他这辈子用字比用名更响亮,史书里提他,大多只写"苏定方"三个字,本名苏烈,反而鲜少有人记得了。
武邑这地方,在隋唐之际地处华北腹地,四面平原,无险可守,每逢乱世,这里就是最先被打烂的那种地方。
人没有山可以躲,没有城可以凭,活下去靠的是刀和气。
苏定方的父亲苏邕,在当地担任地方军事职务,是那种能拉起队伍、带人打仗的地方强人。
父亲能打,儿子也能打——苏定方十五岁的时候,乡里闹贼,他跟着父亲出去追击盗匪,冲在了最前面,先登陷阵,一鼓把对方打散,乡里凭此安定下来。
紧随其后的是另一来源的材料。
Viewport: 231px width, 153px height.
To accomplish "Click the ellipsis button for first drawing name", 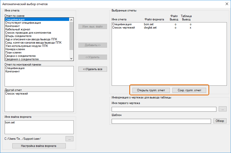I will pos(223,109).
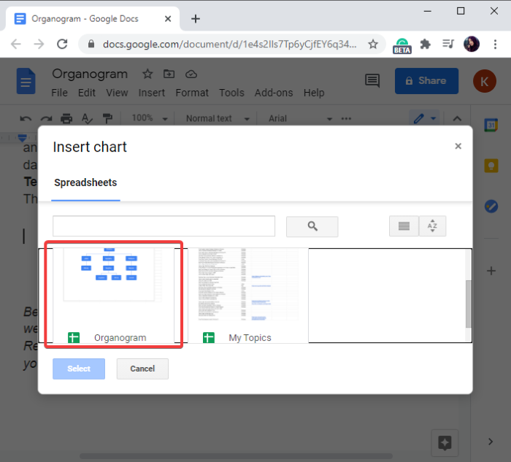511x462 pixels.
Task: Open the A-Z sort options
Action: (432, 226)
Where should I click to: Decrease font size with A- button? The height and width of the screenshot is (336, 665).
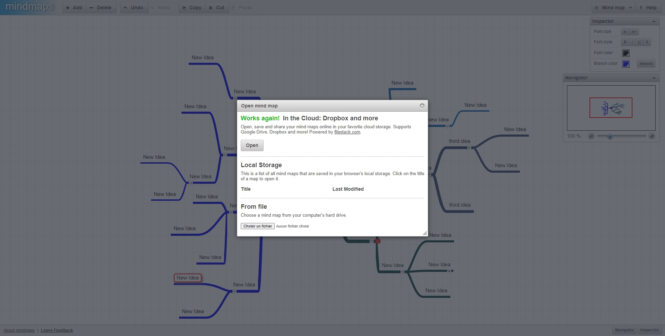625,32
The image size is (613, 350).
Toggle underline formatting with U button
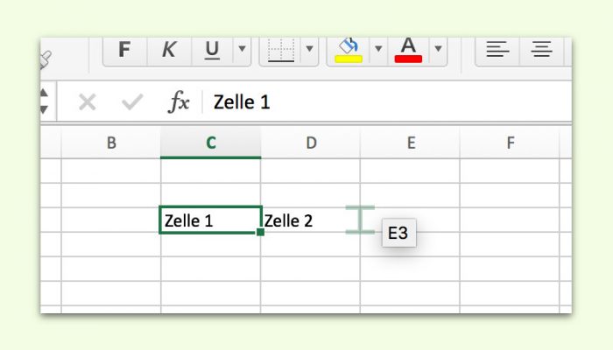[212, 50]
这件事,后来被写进了史书里,说他"胆气绝伦",是"骁悍多力"之人。
但父亲死了,死在某一场乱战里,时间和地点,史书里没有留下记载。
父亲一死,那个少年就独自接起了家里的担子,继续守着乡里,继续打仗。
隋末的天下烂得很彻底,皇帝在江都被弑,各路诸侯割据一方,河北这块地盘先后出了两个大势力——窦建德和刘黑闼,苏定方投进了这个阵营,跟着这些人在乱世里拼了多年,据说屡立战功,在义军里混出了点名堂。
然而义军终究没扛过李家的大军。
武德四年(621年),唐朝秦王李世民在虎牢关一战中擒获窦建德,河北义军的根基就此动摇。
刘黑闼随后试图重建,但仍在武德六年(623年)被平定,贡献最大的就是太子李建成的一系列政治与军事操作。
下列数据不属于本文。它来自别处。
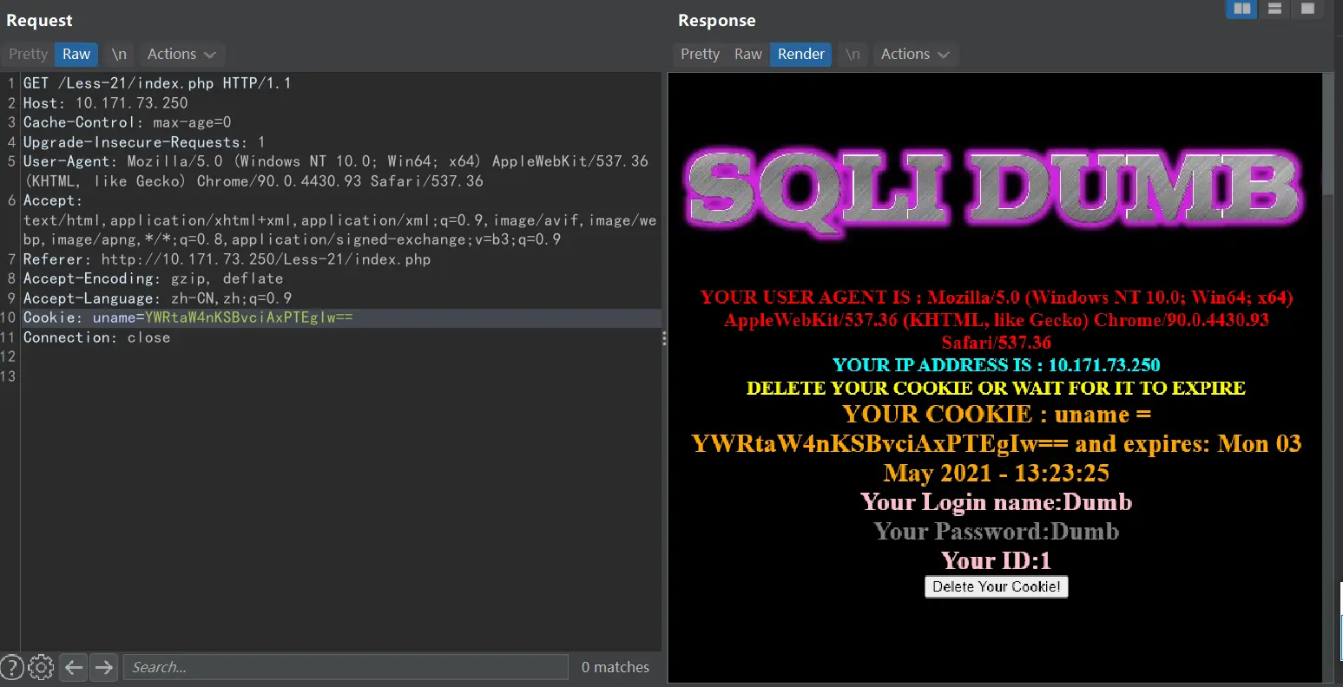Click the back arrow beside search box
This screenshot has height=687, width=1343.
[x=75, y=667]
苏定方跟随的那股力量散了,他从战场上退了下来,回到了冀州武邑,回到了那片平原。
从那之后,他在史书里消失了将近十年。
这十年里,他做什么,住在哪里,吃什么过日子,没有任何记载。
贞观初年的某个时候,他被唐朝重新起用,担任了折冲都尉一职——这是府兵系统里的基层武官,不高不低,能带一府之兵操练,但上不了大战场,也进不了帝国的核心决策圈。
他那时已经将近四十岁了,从少年时随父出征的冀州小子,到跟着窦建德四处征战的义军将领,到归附唐朝之后在地方默默蹉跎的武官,这几十年,没有留下任何能让后人记住名字的事迹。
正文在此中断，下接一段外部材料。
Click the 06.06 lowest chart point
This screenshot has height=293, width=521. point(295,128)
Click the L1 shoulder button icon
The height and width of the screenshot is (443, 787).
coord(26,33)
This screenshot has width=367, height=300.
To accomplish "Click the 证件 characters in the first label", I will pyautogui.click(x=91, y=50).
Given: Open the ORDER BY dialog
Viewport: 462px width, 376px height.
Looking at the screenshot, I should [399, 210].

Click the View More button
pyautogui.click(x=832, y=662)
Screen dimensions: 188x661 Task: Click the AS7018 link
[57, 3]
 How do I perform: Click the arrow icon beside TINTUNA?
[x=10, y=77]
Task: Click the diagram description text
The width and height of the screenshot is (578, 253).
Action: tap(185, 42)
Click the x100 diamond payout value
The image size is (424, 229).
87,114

然而,改变这一切的机会,在贞观三年的冬天,突然来了。
贞观三年(629年)末,唐太宗李世民终于下了出兵的决心,北伐东突厥,六路大军,十余万人,李靖为统帅。而李靖选的前锋官,是苏定方。
【二】李靖从十万人里,点了他的名字
这个选择,在当时的人看来,大概有些出人意料。
贞观朝的将星里,明亮的那几颗都是响当当的人物——程咬金带着他横冲直撞的名声,李勣带着他临阵灵活的脑子,柴绍是驸马,薛万彻是猛将,哪一个站出来,都是拎得出手的人物。
苏定方不在这个圈子里,他过去的经历里有一段跟随窦建德的污点,在唐朝的将帅序列里没有什么积累,名字连那个时代的史官恐怕都不大记得。
李靖凭什么选他?
凭的,大约是两点。
第一是过往的评估。李靖这个人,识人之准是他用兵之准的一部分。
苏定方在地方军府里这些年,操练、骑射、夜战,他的能力被人看在眼里,只是没有位置让他发挥。
李靖在挑选前锋人选时,不需要的是那种名声响亮但容易求稳的人,他需要的是敢冲、冷静、在混乱中不会崩溃的人。苏定方的底色,正是这样的。
第二是战术上的精准匹配。
这场夜袭的性质,决定了前锋不是拿来打消耗的。
前锋要在情报不全、视野极度受限的夜间环境里,用最少的兵力、最快的速度,冲到颉利可汗的帐子面前,把他的核心指挥系统砸乱,为后续大军制造一个入场的缺口。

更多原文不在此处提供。